India’s spending on health is the lowest among the BRICS nations. If you come from a low- to middle-income household in India and have a medical need, chances are you will pawn gold or other assets, raid your rainy day savings, and borrow from friends and family to cover your health expenses. Like a large population in India, you won’t have insurance and if you do, you’ll most likely struggle to make claims because the process is usually complex and highly cumbersome.
Indian patients’ spend is significantly high for life-threatening ailments. Faced with such circumstances, low-income consumers either delay or avoid going to the hospital, and when they do pursue treatment, that might mean getting into a debt spiral that is likely to throw them into poverty.
The National Sample Survey Office (NSSO) revealed that eight out of 10 Indians don’t have any sort of health insurance, with a staggering 86 percent of rural households and 82 percent of urban households uninsured. Even for those who are covered, most of the insurance policies are either government funded or employer provided and only 1 percent of hospitalization expenses are covered by insurance companies. Remaining healthcare needs are met through a mixture of savings, borrowings, family contributions, or liquidation of personal assets. Low income customers save informally and often have difficulty understanding formal financial offerings — shying away from adopting formal payments, loans, and insurance. They can usually afford secondary care and elective procedures, but face liquidity management challenges and poor financial planning of low-probability, high-spend events that can derail their finances.

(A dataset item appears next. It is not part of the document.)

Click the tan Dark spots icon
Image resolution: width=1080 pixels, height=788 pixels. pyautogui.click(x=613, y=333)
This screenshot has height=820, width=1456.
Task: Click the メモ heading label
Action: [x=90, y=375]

That’s why we invested in AffordPlan, a financial technology platform designed to help low- and middle-income Indian consumers to better manage planned healthcare expenses. The company partners with hospitals across India to reduce the cost of non-emergency procedures and then offers consumers’ savings plans to help them get the care they need without derailing their finances.
AffordPlan resonates with patients because it taps into their natural behavior–the propensity to save–and provides a simple and disciplined way to do so. The company uses field agents — mainly women — to drive sales, leveraging their relationships within their communities. Consumers get discounts on procedures and diagnostics due to the company’s partnerships with healthcare providers, which keeps them disciplined in adhering to their savings goals.
On the provider side, AffordPlan gives hospitals and other healthcare partners the visibility of future cashflow, which helps them to reduce prices and better plan to deliver prescribed treatment when the time comes.
The company has already forged partnerships with more than 300 hospitals around the country, helping over 100,000 patients to get the care they need at more affordable prices — and more importantly, keeping their finances on track.
At Omidyar Network, we believe that the re-bundling of financial services through new technologies coupled with human-centered design, behavioral science, and innovative business models, can level-up people’s relationships with their finances. AffordPlan is doing just that and is well-poised to bring affordable healthcare to India’s next billion consumers.